Endopunctate shell structure

Endopunctae evolved from an impunctate shell structure apparently just once within Athyridida (Figs. 10, 11). Punctae evolved similarly in Dalmanellidina from impunctate Orthida, and in Spiriferinida (from Spiriferida), in Terebratulida (from impunctate spire-bearers or Rhynchonellida), and in Thecideida (from as yet uncertain ancestors). Some type of shell perforation also evolved in a few rhynchonellide species, but their homology with endopunctae is doubtful (Williams et al., Reference Williams, Brunton, Carlson and Kaesler1997; Savage, Reference Savage and Kaesler2002). Homology among all these different punctate shell structures has not yet been determined definitively, but once evolved, an endopunctate shell structure is only extremely rarely lost evolutionarily. The multiple originations and rare loss of an endopunctate shell structure across all brachiopods suggest a significant, but as yet unknown functional role (or roles) for punctae (Owen and Williams, Reference Owen and Williams1969; Shumway, Reference Shumway1982; Curry, Reference Curry1983; Thayer, Reference Thayer1986).

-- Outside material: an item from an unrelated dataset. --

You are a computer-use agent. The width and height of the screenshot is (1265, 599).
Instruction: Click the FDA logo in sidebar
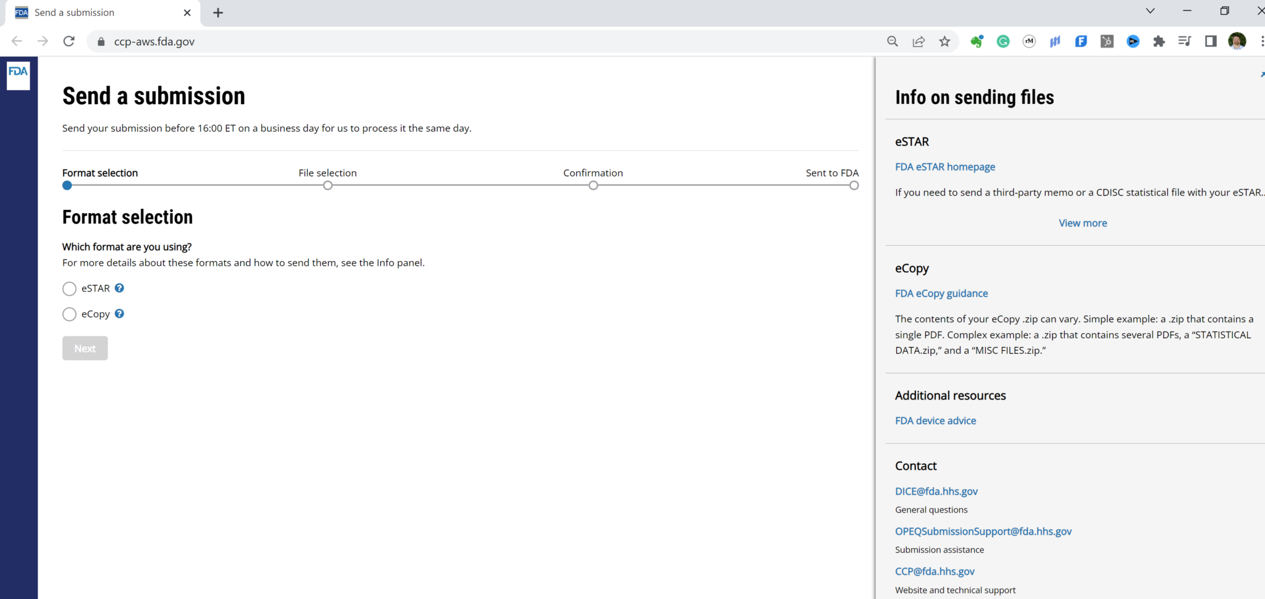(18, 75)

Athyridides are one of only two major rhynchonellate groups now extinct to survive the end-Permian mass extinction event: Spiriferinida are endopunctate, but the post-Paleozoic athyridide taxa are both impunctate, with large body sizes (e.g., Clavigera), and endopunctate, with typically small body sizes (e.g., Neoretzia) (Figs. 2, 13). The significance of a punctate shell structure in brachiopods during times of extinction remains to be explored further.

Figure 13. Athyridida body size through time (from Heim et al., Reference Heim, Knope, Schaal, Wang and Payne2015); body volume data in (log) mm³. Top plot: stratigraphic ranges of each genus in the order in gray; thick black line connects mean values per 10-my bins. Bottom plot: four higher ingroup taxa plotted separately, colored as follows: red = meristelloids; orange = athyridoids; blue = endopunctate rhynchospirinoids and retzioids; green = koninckinidines. Thin black vertical lines indicate timing of major extinction events.

How does the current classification relate to these phylogenetic hypotheses?

The four main higher taxa that we focused on (Athyridoidea, Meristelloidea, Retziidina, and Koninckinidina) maintained their coherence in most of the analyses, with a few exceptions: the small Hindella group consistently separated from the rest of the meristelloids; athyridoids were usually paraphyletic; Dayia consistently clustered with the atrypides, not in a Suborder Uncertain in Athyridida. Bifida and Kayseria both cluster together, typically with Nucleospira and the retziellids, and with the endopunctate taxa. Many unquestionable athyridide genera (66 of 146, or 45%) are classified in a single family (Athyrididae). Endopunctate (Retziidina) and other genera with unusual morphologies (Koninckinidina and Uncertain) have been classified in separate suborders. Many monogeneric families (33%) and two monogeneric superfamilies exist. In most of our analyses, Koninckinidina appears to be sister to all other athyridides, which raises questions about the classification of the koninckinidines in Athyridida. The genera that are consistently distinct from the others in the superfamily in which they have been classified are now more easily identified, and paraphyletic higher taxa can be more clearly identified as such.

The structure of a classification can give some insights into thoughts about possible relationships based on possible homologies, as established initially and then as emended over time. Higher taxa are often named based on features present in genera that appear later (and that may be more derived) stratigraphically. Athyris, for example, is Devonian in age, which is about the middle of the total temporal distribution of the athyridides. Athyris lacks some features present in the earliest athyridides that have been lost by the Devonian and does not possess some features that originate in later athyridides. Robust phylogenetic hypotheses enable the evaluation of the homology of morphological characters that are important in establishing higher taxa, analyzed in the context of geological time.